Daniel Frasson

Personal information
- Date of birth: 10 December 1966
- Place of birth: Siderópolis, Brazil
- Date of death: 15 July 2023 (aged 56)
- Height: 1.78 m (5 ft 10 in)
- Position: Midfielder

Senior career*
- Years: Team / Apps / (Gls)
- Palmeiras
- Internacional
- Atlético Mineiro
- Paraná
- Fortaleza

Managerial career
- 2006: Fortaleza
- Quixadá
- Iguatu
- Nova Russas
- Flamengo do Piauí
- Tiradentes
- Gurupi

= Daniel Frasson =

Brazilian footballer and coach (1966–2023)

Daniel Frasson (10 December 1966 – 15 July 2023) was a Brazilian football player and coach.

==Career==
Born in Siderópolis, Frasson played as a midfielder for Palmeiras, Internacional, Atlético Mineiro, Paraná and Fortaleza.
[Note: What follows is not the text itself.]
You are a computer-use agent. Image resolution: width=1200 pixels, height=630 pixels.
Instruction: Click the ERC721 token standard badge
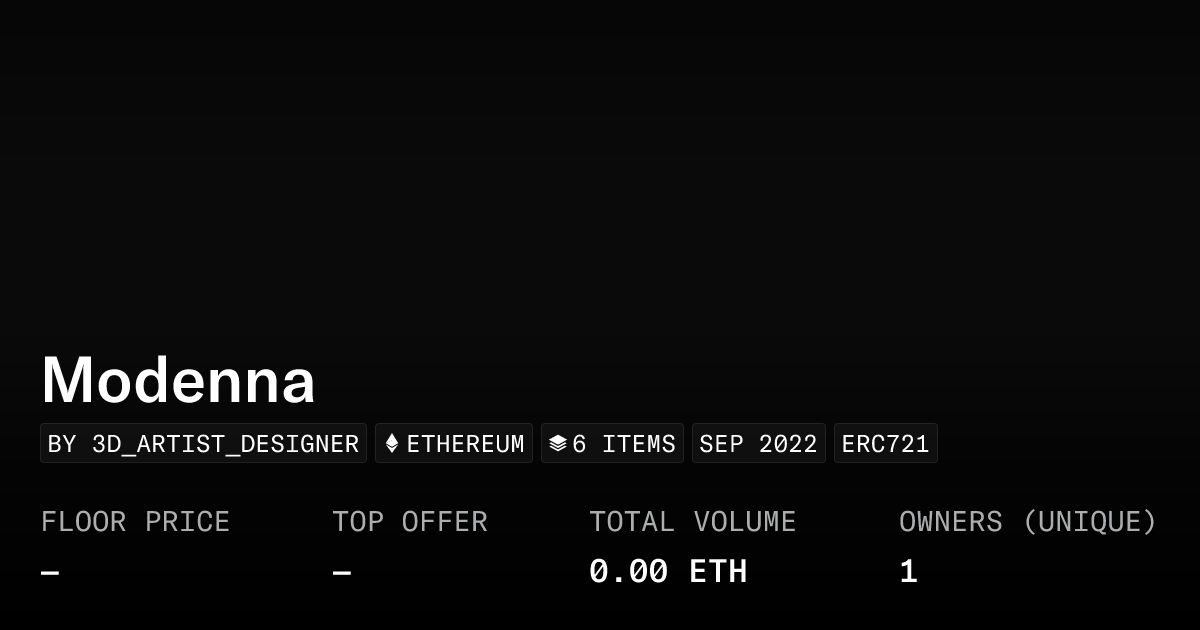coord(885,444)
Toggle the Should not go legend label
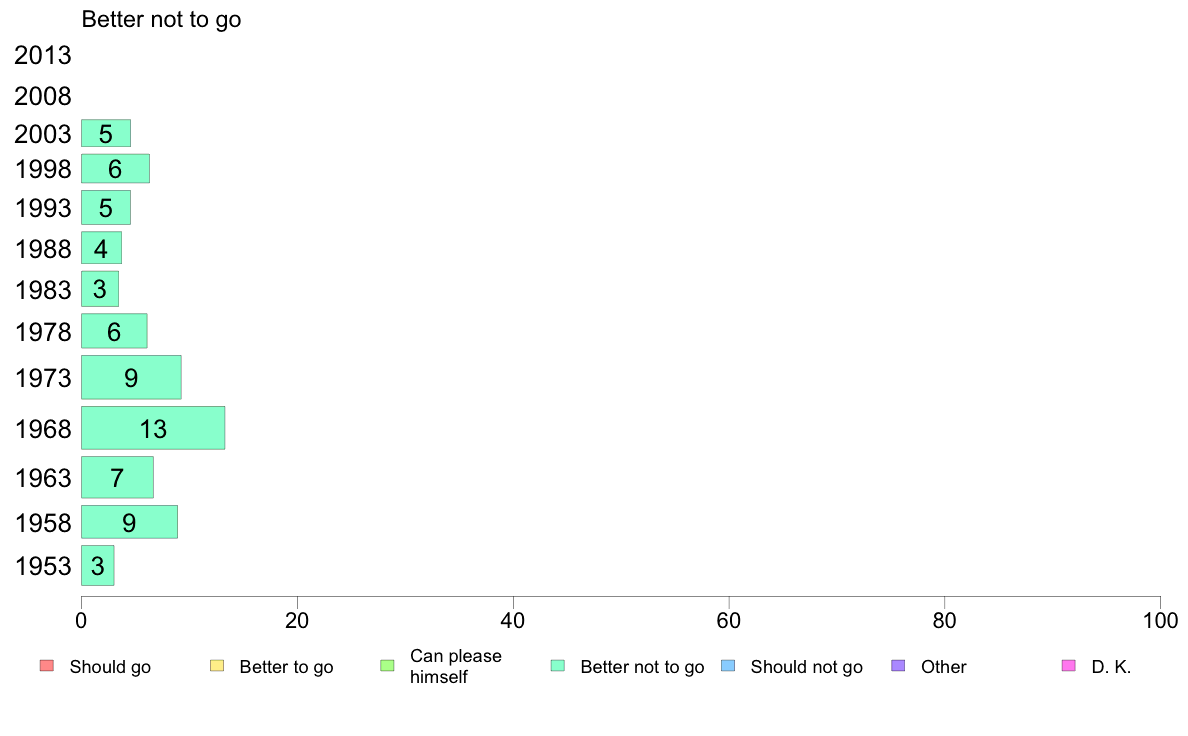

With Palmeiras he won the national championship in 1993, the club's first title for 16 years. He also won a number of state titles, being the Campeonato Paulista in 1993, Campeonato Mineiro in 1995, Campeonato Catarinense in 1999, and Campeonato Cearense in 2000 and 2001.

After retiring as a player he became a technical director at Fortaleza, and also managed clubs including Quixadá, Iguatu, Nova Russas, Flamengo do Piauí, Tiradentes and Gurupi. He had a spell as Fortaleza manager in 2006.

==Death==
Frasson died on 15 July 2023, at the age of 56.